The most memorable result I obtained from providing a diagnosis as to why an attorney’s fruit trees would not bloom was evidenced at a seminar for attorneys that I attended.  Midway through the presentation, with no warning or segue, the speaker, who had asked a favor of me, gave a testimonial that could have been printed in a marketing magazine. It ended with something like, “If you ever have a plant problem or an issue with trees, be sure to see Joe.”  There’s no way I could’ve paid for that endorsement. The limbs of his fruit trees were cracking from the weight of the new produce hanging thereon, which he learned after my involvement and advice at no charge.  A favor.

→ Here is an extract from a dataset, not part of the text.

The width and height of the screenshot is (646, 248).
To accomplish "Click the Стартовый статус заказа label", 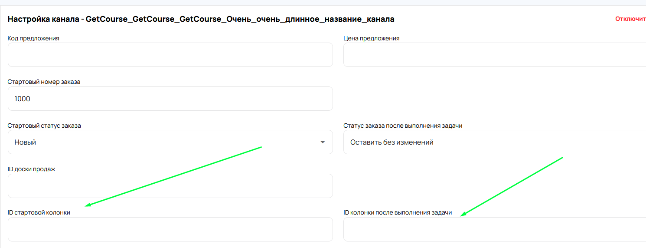I will coord(44,126).
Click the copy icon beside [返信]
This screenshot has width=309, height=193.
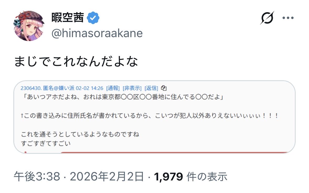pos(164,88)
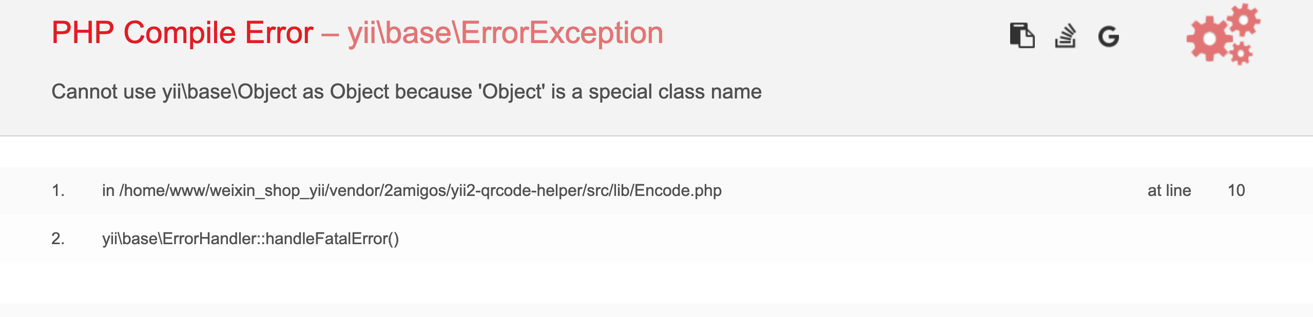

For me, in my little niche of the marketplace, being asked for advice is a red-letter day. I have just been given an opportunity to market myself in a way that money could not buy. And I perform as if it were the most important assignment of my career. It may well be just that.

Susan Rooks and Lisa Stambaugh provide examples of free favors in their posts as well. I have this perspicacious notion that they do very well in their chosen professions.

The articles presented here do not make any legal recommendations or representations, as the author is not qualified to do so. These articles are for educational and entertainment purposes only. Seek the advice of a qualified attorney regarding questions of law.